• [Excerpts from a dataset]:
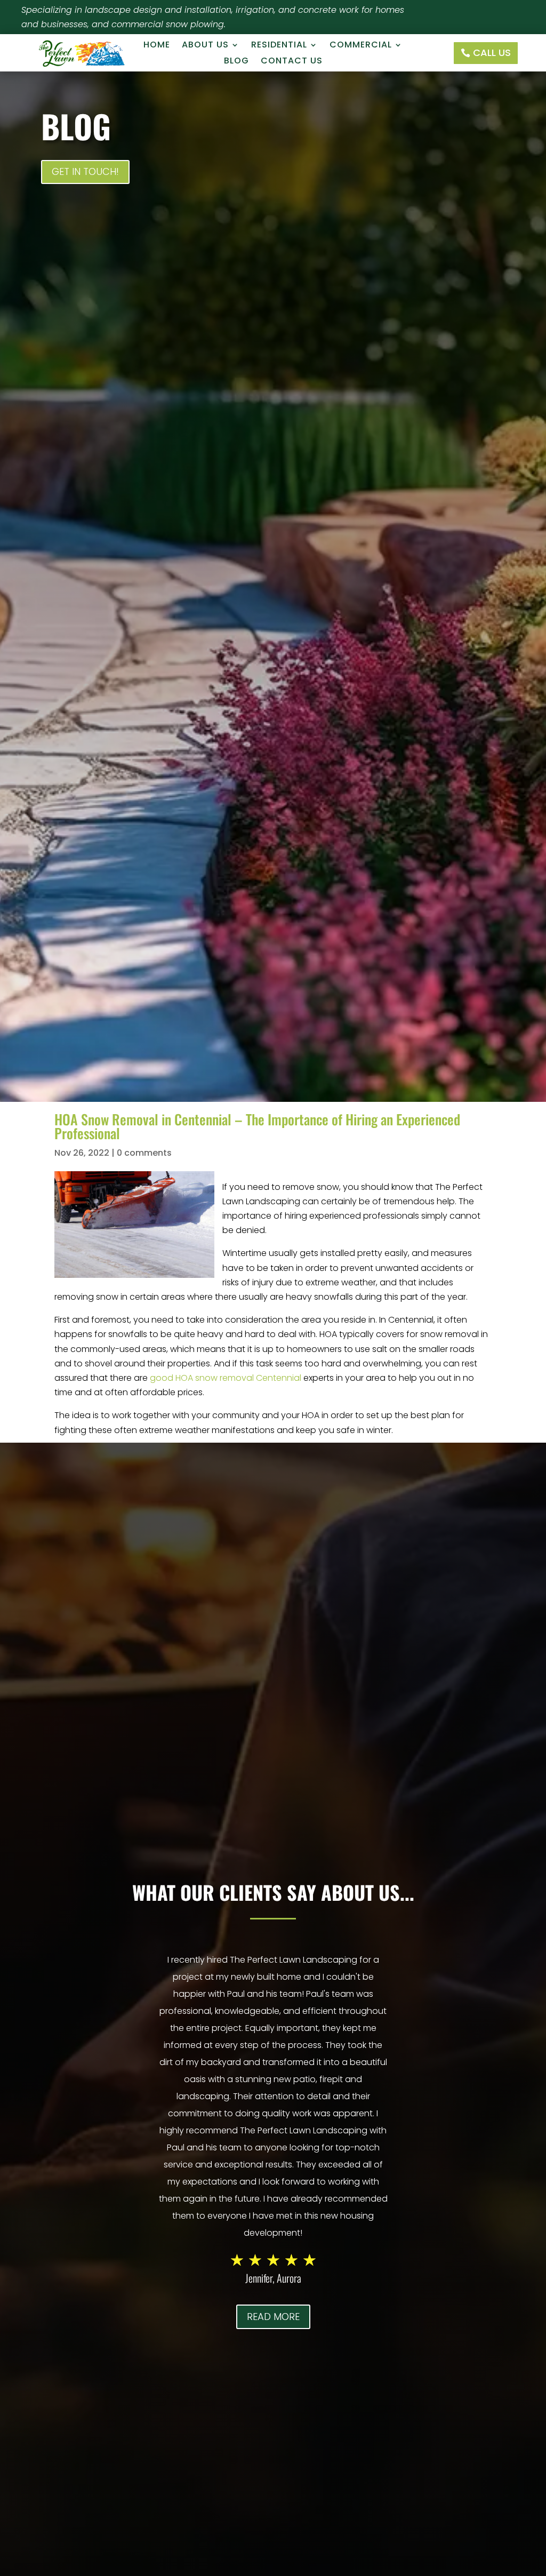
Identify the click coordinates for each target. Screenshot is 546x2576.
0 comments (144, 1153)
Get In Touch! (85, 171)
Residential (279, 46)
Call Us (492, 52)
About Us (205, 46)
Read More (273, 2316)
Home (156, 46)
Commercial (361, 46)
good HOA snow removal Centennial (225, 1378)
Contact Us (292, 62)
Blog (236, 62)
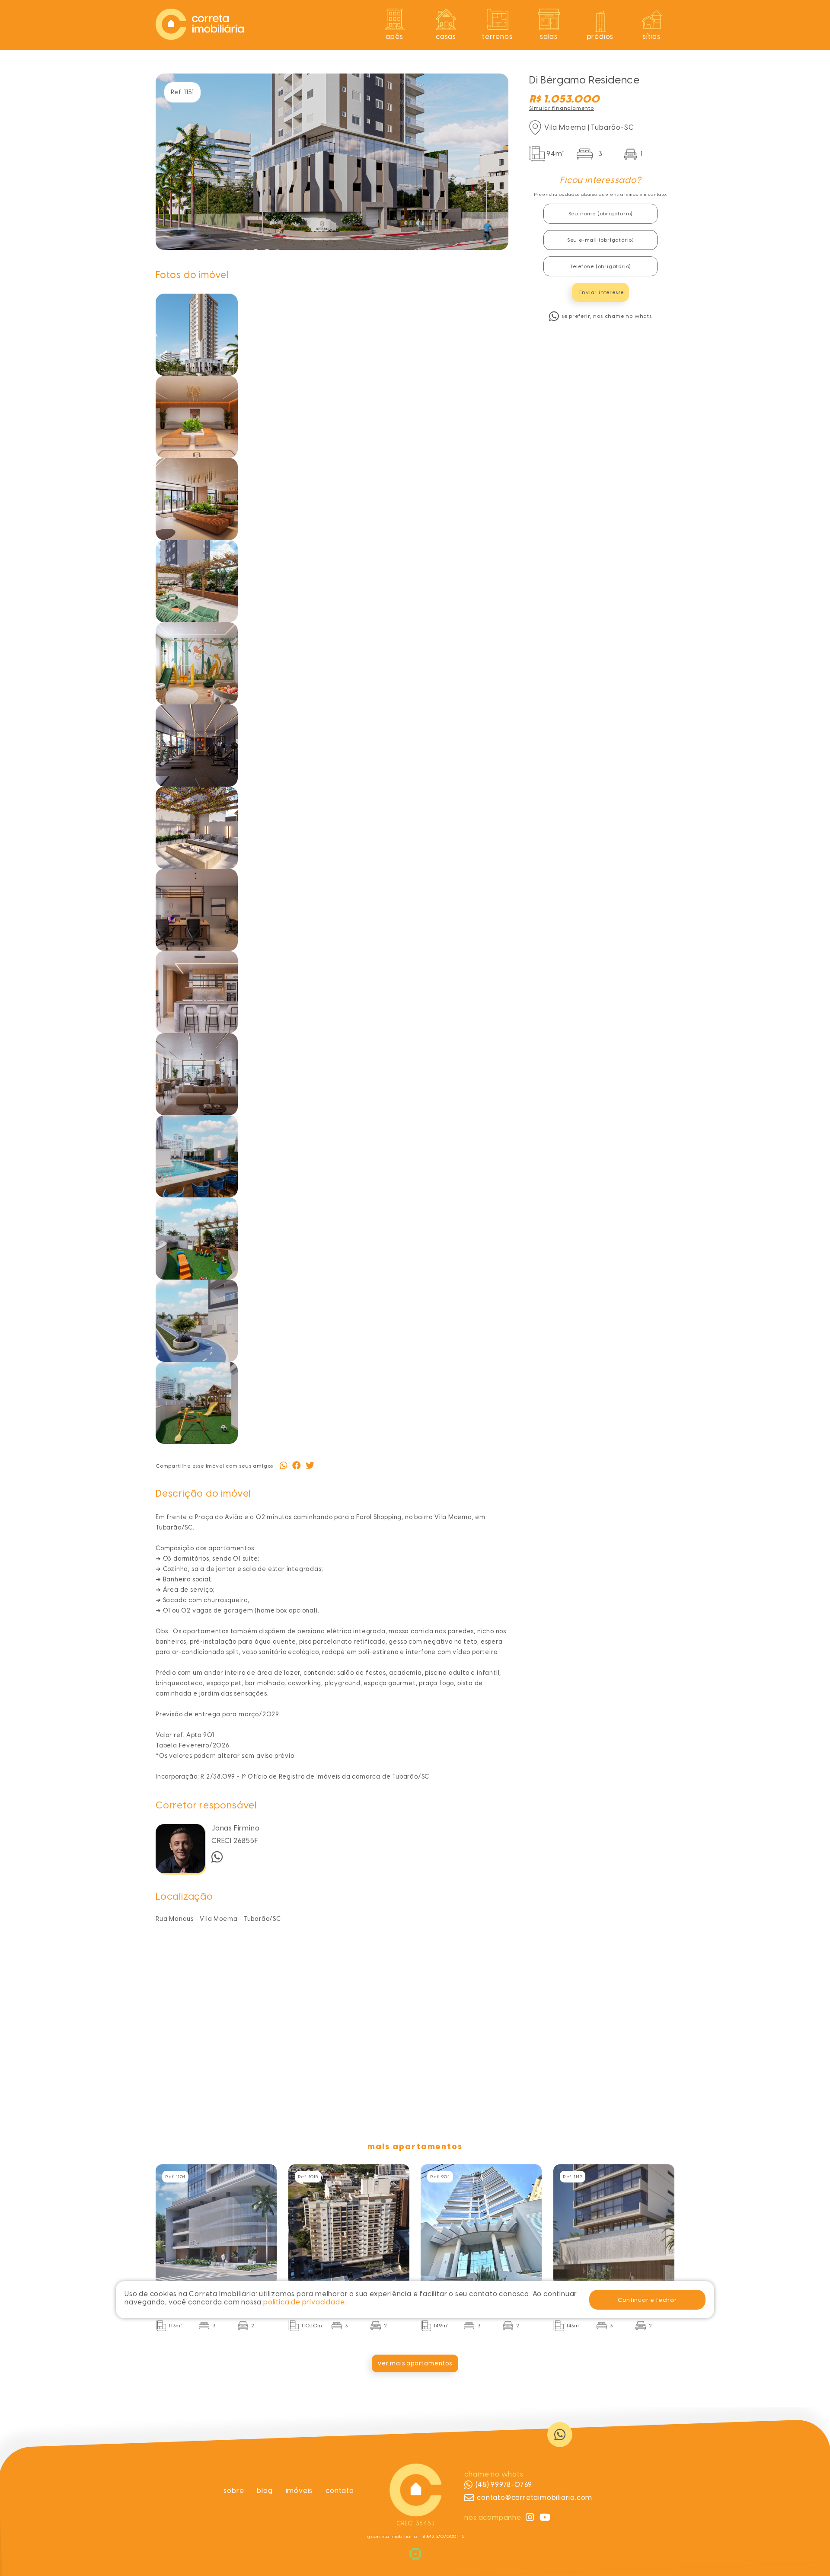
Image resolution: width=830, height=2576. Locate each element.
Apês (394, 36)
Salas (549, 36)
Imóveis (299, 2490)
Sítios (652, 36)
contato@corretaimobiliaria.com (534, 2497)
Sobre (233, 2490)
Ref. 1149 (572, 2176)
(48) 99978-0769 (504, 2484)
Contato (340, 2490)
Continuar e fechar (647, 2299)
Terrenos (497, 36)
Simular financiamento (561, 108)
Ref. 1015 (308, 2176)
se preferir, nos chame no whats (607, 316)
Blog (264, 2490)
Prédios (600, 36)
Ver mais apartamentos (415, 2363)
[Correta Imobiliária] (200, 37)
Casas (446, 36)
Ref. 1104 (175, 2176)
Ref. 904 (440, 2176)
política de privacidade (304, 2302)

• [PROMPT]:
Beginning with the first line of the records and ending with the line that contains "Prédios (600, 36)", reproduce every line exactly, omitting pictures and adding nothing.

• [WRITTEN SOLUTION]:
Identify the click coordinates for each target. Screenshot is 546x2576.
0 comments (144, 1153)
Get In Touch! (85, 171)
Residential (279, 46)
Call Us (492, 52)
About Us (205, 46)
Read More (273, 2316)
Home (156, 46)
Commercial (361, 46)
good HOA snow removal Centennial (225, 1378)
Contact Us (292, 62)
Blog (236, 62)
Image resolution: width=830, height=2576. Locate each element.
Apês (394, 36)
Salas (549, 36)
Imóveis (299, 2490)
Sítios (652, 36)
contato@corretaimobiliaria.com (534, 2497)
Sobre (233, 2490)
Ref. 1149 (572, 2176)
(48) 99978-0769 (504, 2484)
Contato (340, 2490)
Continuar e fechar (647, 2299)
Terrenos (497, 36)
Simular financiamento (561, 108)
Ref. 1015 (308, 2176)
se preferir, nos chame no whats (607, 316)
Blog (264, 2490)
Prédios (600, 36)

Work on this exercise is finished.